• TASK DETAILS: Taking each line of the material below in turn, count those containing the string "should". Provide the number alone.

• RECORDS FOR PROCESSING:
■ ■ ■ ■ ■

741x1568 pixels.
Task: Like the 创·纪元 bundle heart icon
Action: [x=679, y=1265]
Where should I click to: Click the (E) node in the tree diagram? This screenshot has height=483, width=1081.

■ ■ ■ ■ ■

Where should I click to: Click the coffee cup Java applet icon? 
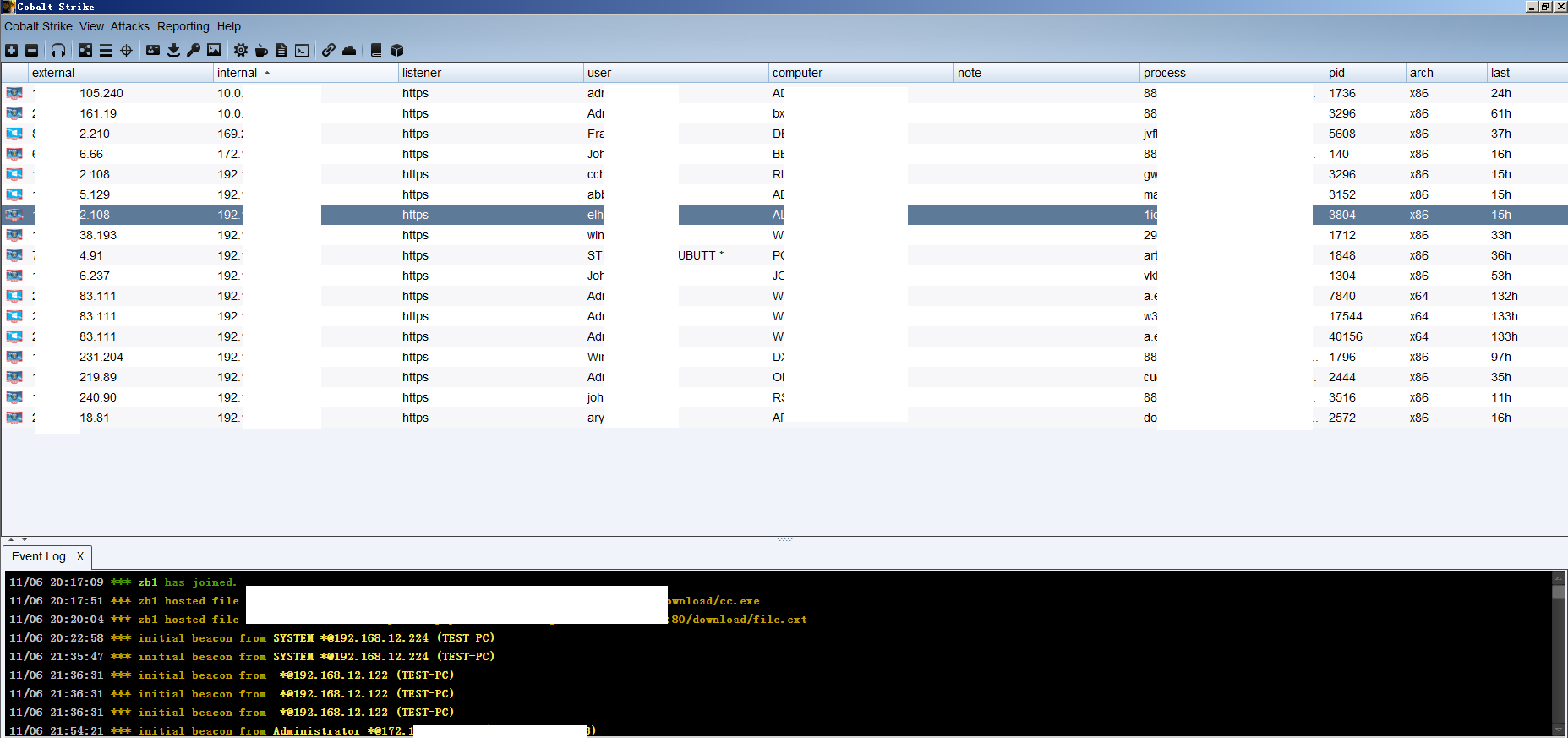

■ ■ ■ ■ ■

• TASK ANSWER: 2